A user ID is an opaque identifier that should not be personally identifying. Most systems will have some database primary key that identifies a user and, if using that as a WebAuthn user ID, ensure that you encrypt it first with a key that is only used for this purpose. That way it doesn't matter if those primary keys surface elsewhere too. Security keys will only store a single credential for a given pair of domain name and user ID. So, if you register a second credential with the same user ID on the same domain, it'll overwrite the first.
The fact that you can register more than one credential for a given domain means that it's important to set the metadata correctly when creating a resident credential. This isn't unique to resident keys, but it's much more important in this context. The user name and displayName will be shown by the browser during login when there's more than one credential for a domain. Also the relying party name and displayName will be shown in interfaces for managing the contents of a security key.
When logging in, WebAuthn works as normal except you leave the list of credential IDs empty and set userVerification to required. That triggers the resident-credential flow and the resulting credential will include the user ID, with which you look up the user and their set of registered public keys, and then validate the public key and other parameters.

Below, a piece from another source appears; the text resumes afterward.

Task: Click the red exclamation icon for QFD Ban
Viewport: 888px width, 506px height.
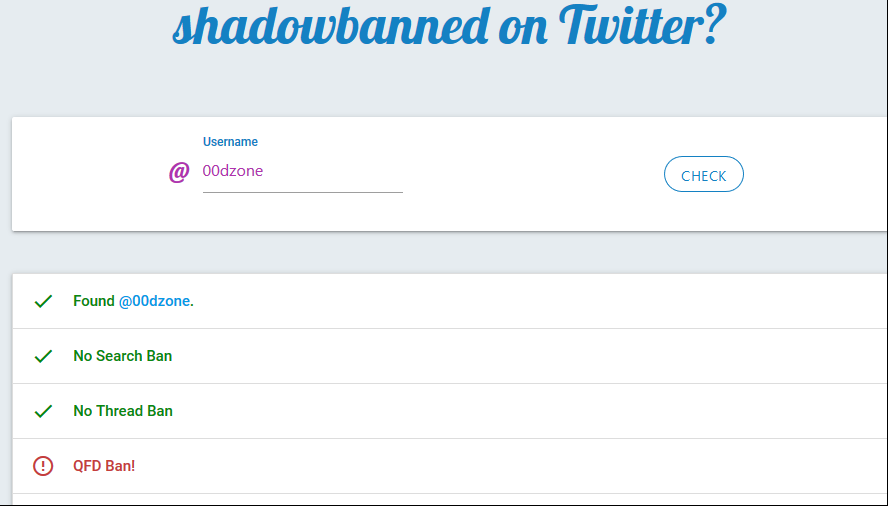Action: pyautogui.click(x=43, y=466)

Microsoft have a good test site (enter any username) where you can experiment with crafting different WebAuthn requests.
Exposed credentials
In order to support the above, security keys obviously have a command that says “what credentials do you have for domain x?”. But what level of authentication is needed to run that command is a little complex. While it doesn't matter for the web, one might want to use security keys to act as, for example, door access badges; especially over NFC. In that case one probably doesn't want to bother with a PIN etc. Thus the pertinent resident credentials would have to be discoverable and exercisable given only physical presence. But in a web context, perhaps you don't want your security key to indicate that it has a credential stored for cia.gov (or mss.gov.cn) to anyone who can plug it in. Current security keys, however, will disclose whether they have a resident credential for a given domain, and the user ID and public key for that credential, to anyone with physical access. (Which is one reason why user IDs should not be identifying.) Future security keys will have a concept of a per-credential protection level which will prevent them from being disclosed without user verification (i.e. PIN or biometrics), or without knowing their random credential ID. While Chromium will configure credential protection automatically if supported, other browsers may not. Thus it doesn't hurt to set credProtect: 2 in the extensions dictionary during registration.